> Dataset
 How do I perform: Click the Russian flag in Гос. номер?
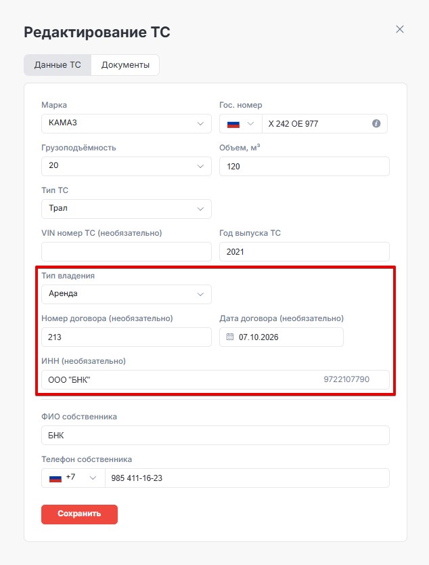[x=233, y=125]
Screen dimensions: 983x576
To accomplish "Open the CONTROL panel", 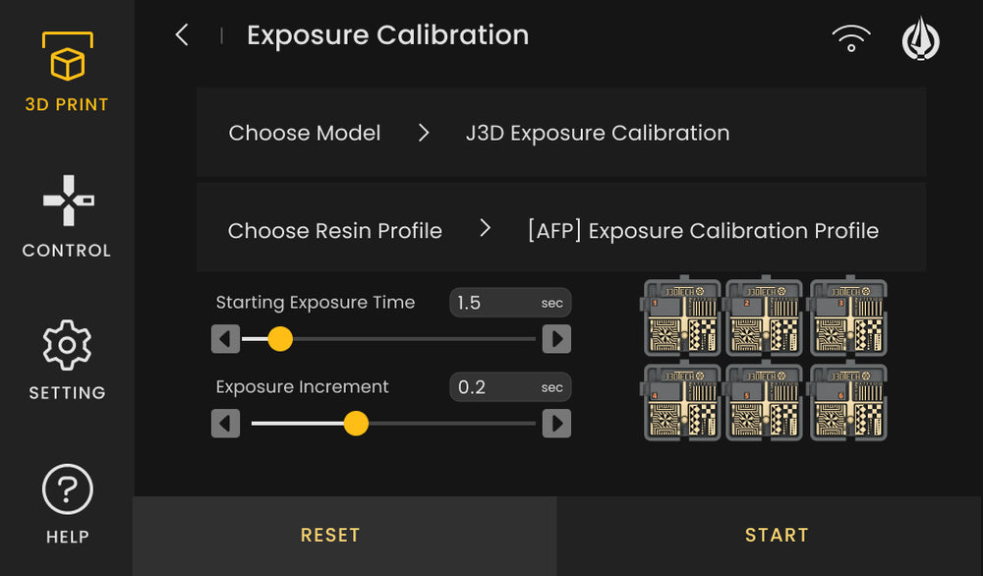I will click(x=66, y=216).
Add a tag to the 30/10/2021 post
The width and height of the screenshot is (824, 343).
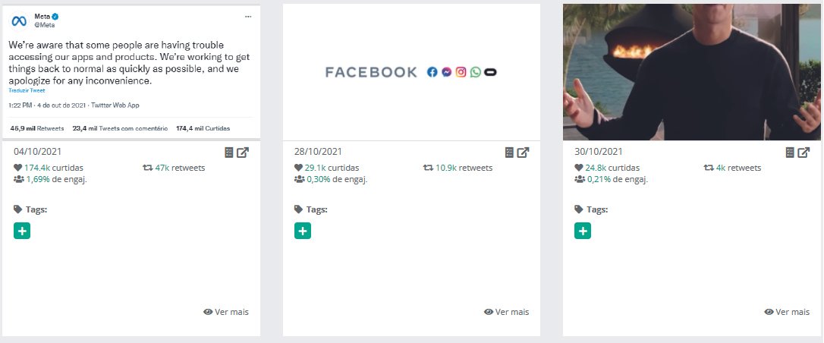pos(583,231)
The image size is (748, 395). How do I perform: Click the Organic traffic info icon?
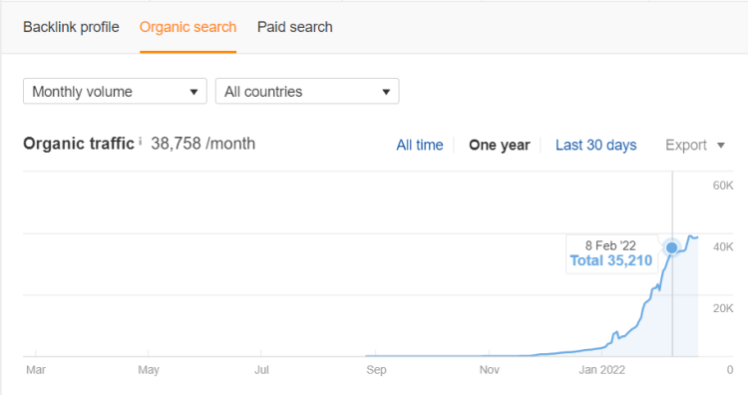click(141, 142)
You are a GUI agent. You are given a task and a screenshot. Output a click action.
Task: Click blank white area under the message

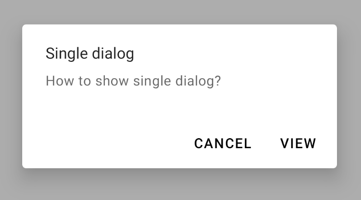(180, 109)
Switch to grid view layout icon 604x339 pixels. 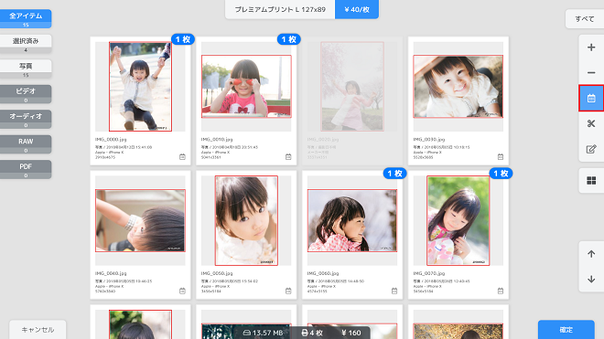pyautogui.click(x=591, y=181)
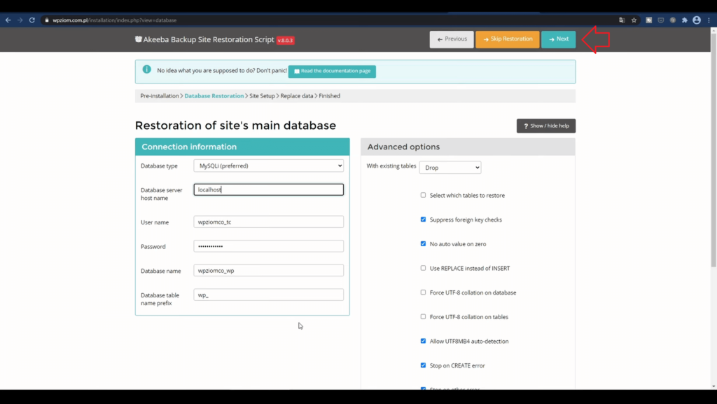Screen dimensions: 717x404
Task: Enable Use REPLACE instead of INSERT
Action: pos(423,268)
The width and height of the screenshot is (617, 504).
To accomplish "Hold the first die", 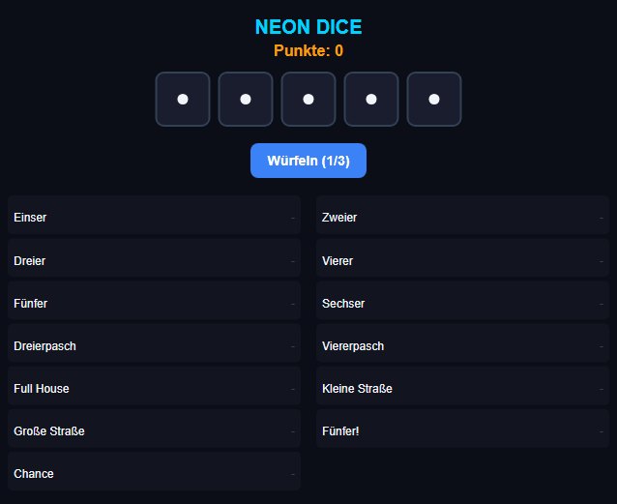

> What is needed
Please reproduce the entries from the line containing "The width and height of the screenshot is (617, 504)." through the end of the entries, leaving out the pictures.

> Problem solution
The width and height of the screenshot is (617, 504).
To accomplish "Hold the first die", 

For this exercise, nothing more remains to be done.